Kartic's Musings on Corporate Information and Knowledge Management

August 10, 2015

Big Data Analytics with Hadoop – Case Study

Filed under: SharePoint — kartickapur @ 1:51 am

In my previous post I talked about Big Data at a high level and the merits of extending your BI strategy into Big Data Analytics roadmap. I thought it would be useful to deep dive into case study of Hadoop platform to understand the concept and capability better.

I found a handy example of detailed case study done by Hortonworks for finance sector.

What’s Hadoop?


Hadoop is an open source platform where key technology powerhouses contribute to enhance the capabilities, each bringing their unique use cases.

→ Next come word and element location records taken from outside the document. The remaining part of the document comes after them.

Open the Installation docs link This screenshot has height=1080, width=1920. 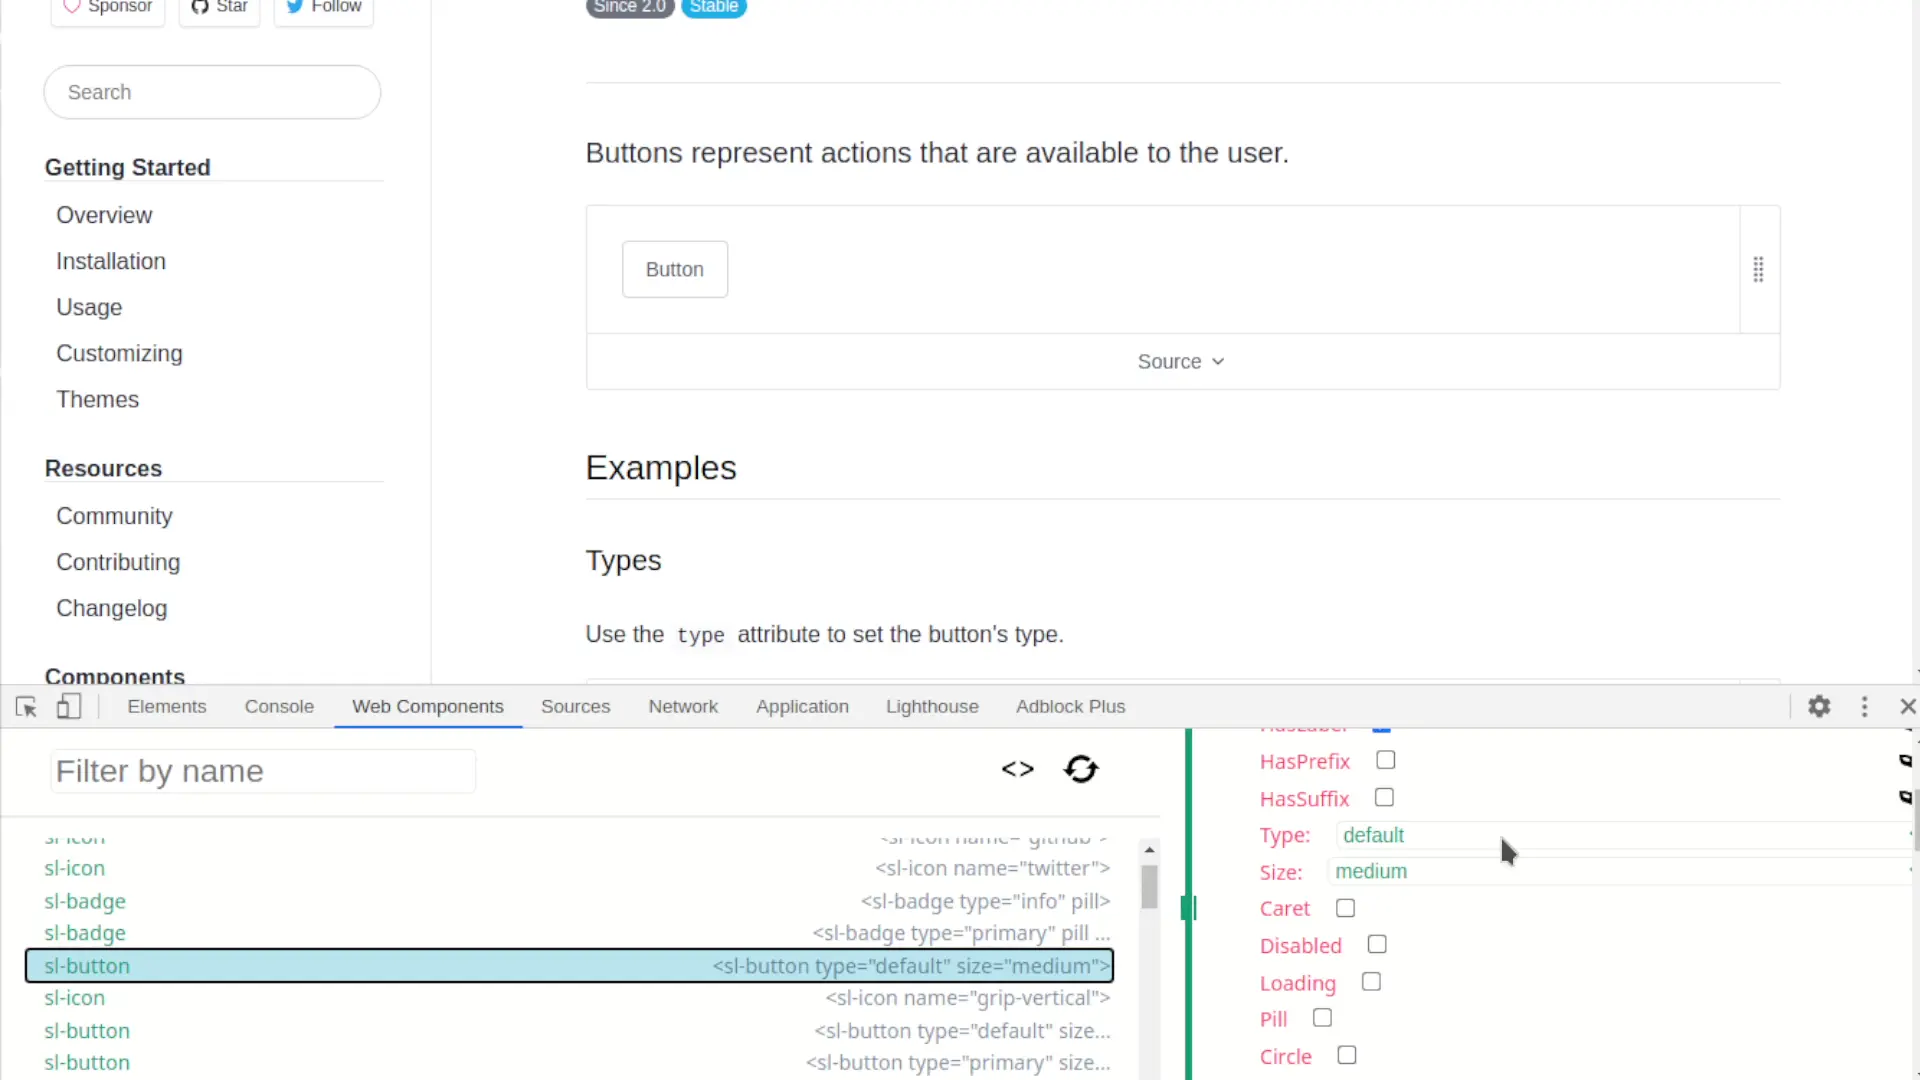pyautogui.click(x=111, y=261)
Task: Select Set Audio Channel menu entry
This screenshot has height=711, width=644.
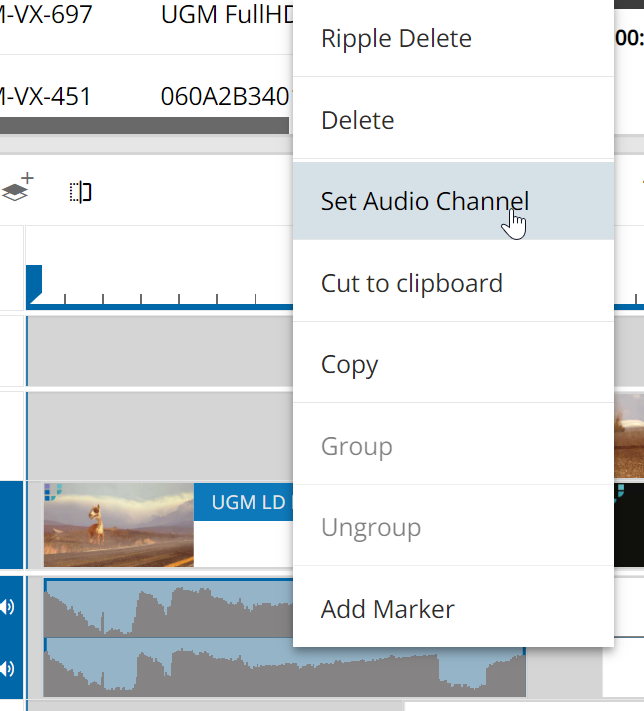Action: tap(424, 201)
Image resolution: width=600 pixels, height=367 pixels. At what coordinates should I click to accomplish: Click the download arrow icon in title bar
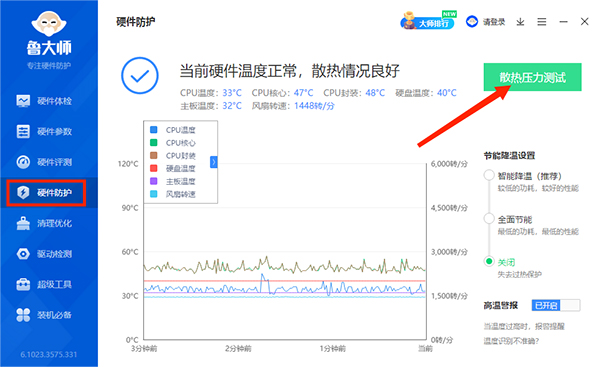(520, 22)
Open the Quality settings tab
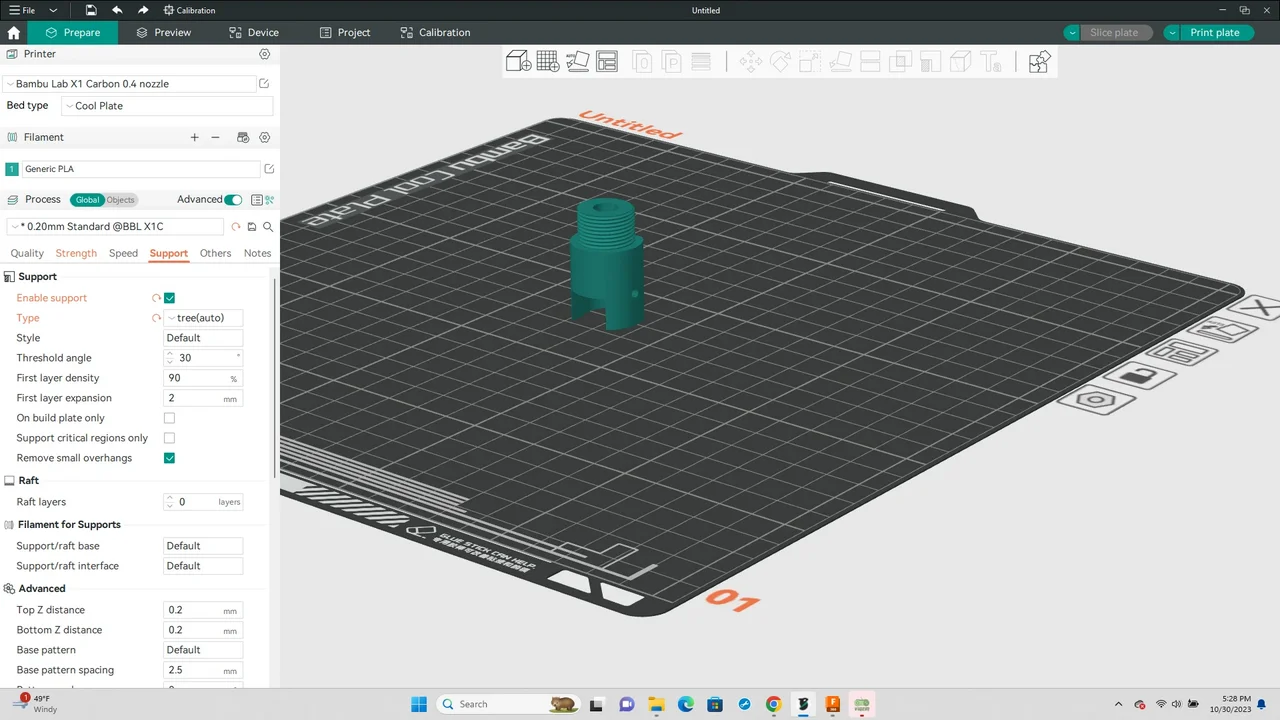The image size is (1280, 720). (27, 253)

Following companies contribute to Hadoop open source technology:

  • Microsoft
  • SAP
  • Teradata
  • Yahoo
  • Facebook
  • Twitter
  • LinkedIn
  • Many more

Use cases and data types across industries


Given below are the use cases and data types that can be captured in the big data landscape:


Data architecture with apache hadoop on windows

Reference: Hortonworks 2014, ‘Modern Data Architecture for financial services with Apache Hadoop on Windows’, The journey to a financial services data lake.

Business case

High level business case category:

  • maximise opportunity
  • minimise risk
  • better serve customers
  • enhance financial management
  • develop innovative new business model
  • keep pace with competition

Data sources:

  • web and connected devices
  • social media
  • Partners
  • CRM systems
  • Marketing and advertising databases
  • Order management systems

Challenge with existing Data warehouse and BI architecture:

  • Exponential growth – 2.8ZB in 2012 to 40ZB (2020 estimated).
  • Varied nature – incoming data can have little or no stucture or structure that changes too frequently for reliable schema creation at time of ingest.
  • Value at High Volumes – incoming data can have little or no value as individual or small groups of records but with high volumes and longer historical perspective, data can be inspected for pattern and used for advanced analytic applications.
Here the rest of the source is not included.